What to do: Nothing in the records that follow should differ once you have copied them out.

Records:
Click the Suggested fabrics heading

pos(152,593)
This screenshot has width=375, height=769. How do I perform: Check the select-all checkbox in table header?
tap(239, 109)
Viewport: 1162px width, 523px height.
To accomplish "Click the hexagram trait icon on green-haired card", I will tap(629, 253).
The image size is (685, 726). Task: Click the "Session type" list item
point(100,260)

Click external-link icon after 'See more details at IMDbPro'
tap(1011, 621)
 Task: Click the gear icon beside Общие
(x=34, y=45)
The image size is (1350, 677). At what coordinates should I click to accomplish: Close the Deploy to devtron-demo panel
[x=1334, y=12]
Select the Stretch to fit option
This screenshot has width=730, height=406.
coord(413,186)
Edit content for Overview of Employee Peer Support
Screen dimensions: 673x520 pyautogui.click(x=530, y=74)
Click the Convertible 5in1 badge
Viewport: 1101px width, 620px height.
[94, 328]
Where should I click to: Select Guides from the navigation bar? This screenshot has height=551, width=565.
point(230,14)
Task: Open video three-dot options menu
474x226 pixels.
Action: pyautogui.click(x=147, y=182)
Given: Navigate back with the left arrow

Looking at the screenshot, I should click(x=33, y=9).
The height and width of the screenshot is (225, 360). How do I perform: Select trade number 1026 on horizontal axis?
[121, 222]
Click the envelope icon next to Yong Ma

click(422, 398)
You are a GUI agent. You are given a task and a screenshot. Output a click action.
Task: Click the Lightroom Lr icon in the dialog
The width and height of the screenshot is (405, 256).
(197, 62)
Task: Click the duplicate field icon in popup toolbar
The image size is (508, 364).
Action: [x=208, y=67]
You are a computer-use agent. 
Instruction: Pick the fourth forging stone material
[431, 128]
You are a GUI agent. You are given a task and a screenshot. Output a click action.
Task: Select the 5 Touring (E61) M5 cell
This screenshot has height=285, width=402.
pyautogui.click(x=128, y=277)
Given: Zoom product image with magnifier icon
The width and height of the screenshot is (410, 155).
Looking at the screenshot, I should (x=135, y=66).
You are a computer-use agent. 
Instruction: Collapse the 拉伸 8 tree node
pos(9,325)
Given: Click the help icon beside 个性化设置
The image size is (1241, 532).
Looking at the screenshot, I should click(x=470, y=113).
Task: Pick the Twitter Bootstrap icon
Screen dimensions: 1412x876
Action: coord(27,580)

Answer to the exercise:
Click the Suggested fabrics heading

pos(152,593)
This screenshot has width=375, height=769. How do I perform: Check the select-all checkbox in table header?
tap(239, 109)
Viewport: 1162px width, 523px height.
To accomplish "Click the hexagram trait icon on green-haired card", I will tap(629, 253).
The image size is (685, 726). Task: Click the "Session type" list item
point(100,260)

Click external-link icon after 'See more details at IMDbPro'
tap(1011, 621)
 Task: Click the gear icon beside Общие
(x=34, y=45)
The image size is (1350, 677). At what coordinates should I click to accomplish: Close the Deploy to devtron-demo panel
[x=1334, y=12]
Select the Stretch to fit option
This screenshot has width=730, height=406.
coord(413,186)
Edit content for Overview of Employee Peer Support
Screen dimensions: 673x520 pyautogui.click(x=530, y=74)
Click the Convertible 5in1 badge
Viewport: 1101px width, 620px height.
[94, 328]
Where should I click to: Select Guides from the navigation bar? This screenshot has height=551, width=565.
point(230,14)
Task: Open video three-dot options menu
474x226 pixels.
Action: pyautogui.click(x=147, y=182)
Given: Navigate back with the left arrow

Looking at the screenshot, I should click(x=33, y=9).
The height and width of the screenshot is (225, 360). How do I perform: Select trade number 1026 on horizontal axis?
[121, 222]
Click the envelope icon next to Yong Ma

click(422, 398)
You are a GUI agent. You are given a task and a screenshot. Output a click action.
Task: Click the Lightroom Lr icon in the dialog
The width and height of the screenshot is (405, 256).
(197, 62)
Task: Click the duplicate field icon in popup toolbar
The image size is (508, 364).
Action: [x=208, y=67]
You are a computer-use agent. 
Instruction: Pick the fourth forging stone material
[431, 128]
You are a GUI agent. You are given a task and a screenshot. Output a click action.
Task: Select the 5 Touring (E61) M5 cell
This screenshot has height=285, width=402.
pyautogui.click(x=128, y=277)
Given: Zoom product image with magnifier icon
The width and height of the screenshot is (410, 155).
Looking at the screenshot, I should (x=135, y=66).
You are a computer-use agent. 
Instruction: Collapse the 拉伸 8 tree node
pos(9,325)
Given: Click the help icon beside 个性化设置
The image size is (1241, 532).
Looking at the screenshot, I should click(x=470, y=113).
Task: Pick the Twitter Bootstrap icon
Screen dimensions: 1412x876
Action: coord(27,580)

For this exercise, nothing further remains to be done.